═════ Data for processing ═════

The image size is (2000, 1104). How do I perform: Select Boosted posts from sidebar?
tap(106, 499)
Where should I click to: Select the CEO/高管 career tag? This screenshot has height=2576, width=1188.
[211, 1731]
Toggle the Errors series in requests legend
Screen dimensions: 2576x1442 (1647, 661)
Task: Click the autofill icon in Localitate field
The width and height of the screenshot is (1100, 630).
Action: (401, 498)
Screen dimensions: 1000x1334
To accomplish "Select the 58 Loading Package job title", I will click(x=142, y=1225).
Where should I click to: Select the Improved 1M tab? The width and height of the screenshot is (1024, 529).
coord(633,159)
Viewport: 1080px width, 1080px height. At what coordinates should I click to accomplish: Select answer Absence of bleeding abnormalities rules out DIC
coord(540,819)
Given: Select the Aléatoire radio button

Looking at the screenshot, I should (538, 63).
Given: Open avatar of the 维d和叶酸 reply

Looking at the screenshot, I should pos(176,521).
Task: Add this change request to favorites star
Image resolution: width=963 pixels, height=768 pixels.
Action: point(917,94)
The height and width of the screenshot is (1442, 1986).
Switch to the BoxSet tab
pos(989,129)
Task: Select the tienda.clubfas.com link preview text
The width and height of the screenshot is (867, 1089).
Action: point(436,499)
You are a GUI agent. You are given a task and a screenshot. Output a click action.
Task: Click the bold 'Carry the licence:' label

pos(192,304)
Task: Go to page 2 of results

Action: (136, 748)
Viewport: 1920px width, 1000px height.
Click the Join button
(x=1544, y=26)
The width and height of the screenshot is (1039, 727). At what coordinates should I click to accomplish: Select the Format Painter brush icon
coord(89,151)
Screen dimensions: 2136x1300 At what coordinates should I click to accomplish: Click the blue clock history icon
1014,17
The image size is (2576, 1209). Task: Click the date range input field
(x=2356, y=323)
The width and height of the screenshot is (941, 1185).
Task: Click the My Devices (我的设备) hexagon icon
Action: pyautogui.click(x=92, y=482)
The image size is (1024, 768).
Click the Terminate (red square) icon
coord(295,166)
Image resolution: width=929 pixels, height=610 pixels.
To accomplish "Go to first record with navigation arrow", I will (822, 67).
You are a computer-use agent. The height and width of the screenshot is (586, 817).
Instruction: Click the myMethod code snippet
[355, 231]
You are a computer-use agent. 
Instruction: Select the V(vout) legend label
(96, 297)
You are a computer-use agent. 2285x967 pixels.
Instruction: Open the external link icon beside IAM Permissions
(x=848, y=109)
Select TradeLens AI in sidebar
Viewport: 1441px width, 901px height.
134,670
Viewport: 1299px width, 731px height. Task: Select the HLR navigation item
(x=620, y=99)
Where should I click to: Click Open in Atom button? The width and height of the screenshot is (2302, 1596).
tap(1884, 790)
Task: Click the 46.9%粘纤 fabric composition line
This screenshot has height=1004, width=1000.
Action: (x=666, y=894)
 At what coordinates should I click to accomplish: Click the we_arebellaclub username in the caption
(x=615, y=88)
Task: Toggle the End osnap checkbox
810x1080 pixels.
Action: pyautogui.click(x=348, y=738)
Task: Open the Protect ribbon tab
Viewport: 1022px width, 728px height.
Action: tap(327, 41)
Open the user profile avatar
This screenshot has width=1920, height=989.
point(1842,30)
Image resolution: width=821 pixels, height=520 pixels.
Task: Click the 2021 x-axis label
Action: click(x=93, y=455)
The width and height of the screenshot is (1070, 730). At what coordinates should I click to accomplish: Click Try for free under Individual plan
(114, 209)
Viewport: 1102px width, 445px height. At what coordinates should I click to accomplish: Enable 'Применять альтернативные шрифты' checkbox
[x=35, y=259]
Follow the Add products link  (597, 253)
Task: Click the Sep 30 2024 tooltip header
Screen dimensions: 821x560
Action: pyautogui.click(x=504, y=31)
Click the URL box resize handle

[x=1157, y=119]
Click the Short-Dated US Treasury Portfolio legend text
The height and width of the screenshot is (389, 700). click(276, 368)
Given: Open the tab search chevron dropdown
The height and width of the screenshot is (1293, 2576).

═════

Rewrite the rows above, changing "At what coordinates should I click to accomplish" to "Which point should I click to accomplish" everywhere it occurs and leaving everything else the same.

The image size is (2000, 1104). How do I perform: Select Boosted posts from sidebar?
tap(106, 499)
Where should I click to: Select the CEO/高管 career tag? This screenshot has height=2576, width=1188.
[211, 1731]
Toggle the Errors series in requests legend
Screen dimensions: 2576x1442 (1647, 661)
Task: Click the autofill icon in Localitate field
The width and height of the screenshot is (1100, 630).
Action: (401, 498)
Screen dimensions: 1000x1334
To accomplish "Select the 58 Loading Package job title", I will click(x=142, y=1225).
Where should I click to: Select the Improved 1M tab? The width and height of the screenshot is (1024, 529).
coord(633,159)
Viewport: 1080px width, 1080px height. Which point should I click to accomplish: Select answer Absence of bleeding abnormalities rules out DIC
coord(540,819)
Given: Select the Aléatoire radio button

Looking at the screenshot, I should (538, 63).
Given: Open avatar of the 维d和叶酸 reply

Looking at the screenshot, I should pos(176,521).
Task: Add this change request to favorites star
Image resolution: width=963 pixels, height=768 pixels.
Action: point(917,94)
The height and width of the screenshot is (1442, 1986).
Switch to the BoxSet tab
pos(989,129)
Task: Select the tienda.clubfas.com link preview text
The width and height of the screenshot is (867, 1089).
Action: point(436,499)
You are a GUI agent. You are given a task and a screenshot. Output a click action.
Task: Click the bold 'Carry the licence:' label

pos(192,304)
Task: Go to page 2 of results

Action: (136, 748)
Viewport: 1920px width, 1000px height.
Click the Join button
(x=1544, y=26)
The width and height of the screenshot is (1039, 727). Which point should I click to accomplish: Select the Format Painter brush icon
coord(89,151)
Screen dimensions: 2136x1300 Which point should I click to accomplish: Click the blue clock history icon
1014,17
The image size is (2576, 1209). Task: Click the date range input field
(x=2356, y=323)
The width and height of the screenshot is (941, 1185).
Task: Click the My Devices (我的设备) hexagon icon
Action: pyautogui.click(x=92, y=482)
The image size is (1024, 768).
Click the Terminate (red square) icon
coord(295,166)
Image resolution: width=929 pixels, height=610 pixels.
To accomplish "Go to first record with navigation arrow", I will (822, 67).
You are a computer-use agent. The height and width of the screenshot is (586, 817).
Instruction: Click the myMethod code snippet
[355, 231]
You are a computer-use agent. 
Instruction: Select the V(vout) legend label
(96, 297)
You are a computer-use agent. 2285x967 pixels.
Instruction: Open the external link icon beside IAM Permissions
(x=848, y=109)
Select TradeLens AI in sidebar
Viewport: 1441px width, 901px height.
134,670
Viewport: 1299px width, 731px height. Task: Select the HLR navigation item
(x=620, y=99)
Where should I click to: Click Open in Atom button? The width and height of the screenshot is (2302, 1596).
tap(1884, 790)
Task: Click the 46.9%粘纤 fabric composition line
This screenshot has height=1004, width=1000.
Action: (x=666, y=894)
 Which point should I click to accomplish: Click the we_arebellaclub username in the caption
(x=615, y=88)
Task: Toggle the End osnap checkbox
810x1080 pixels.
Action: pyautogui.click(x=348, y=738)
Task: Open the Protect ribbon tab
Viewport: 1022px width, 728px height.
Action: tap(327, 41)
Open the user profile avatar
This screenshot has width=1920, height=989.
point(1842,30)
Image resolution: width=821 pixels, height=520 pixels.
Task: Click the 2021 x-axis label
Action: click(x=93, y=455)
The width and height of the screenshot is (1070, 730). Which point should I click to accomplish: Click Try for free under Individual plan
(114, 209)
Viewport: 1102px width, 445px height. Which point should I click to accomplish: Enable 'Применять альтернативные шрифты' checkbox
[x=35, y=259]
Follow the Add products link  (597, 253)
Task: Click the Sep 30 2024 tooltip header
Screen dimensions: 821x560
Action: pyautogui.click(x=504, y=31)
Click the URL box resize handle

[x=1157, y=119]
Click the Short-Dated US Treasury Portfolio legend text
The height and width of the screenshot is (389, 700). click(276, 368)
Given: Open the tab search chevron dropdown
The height and width of the screenshot is (1293, 2576).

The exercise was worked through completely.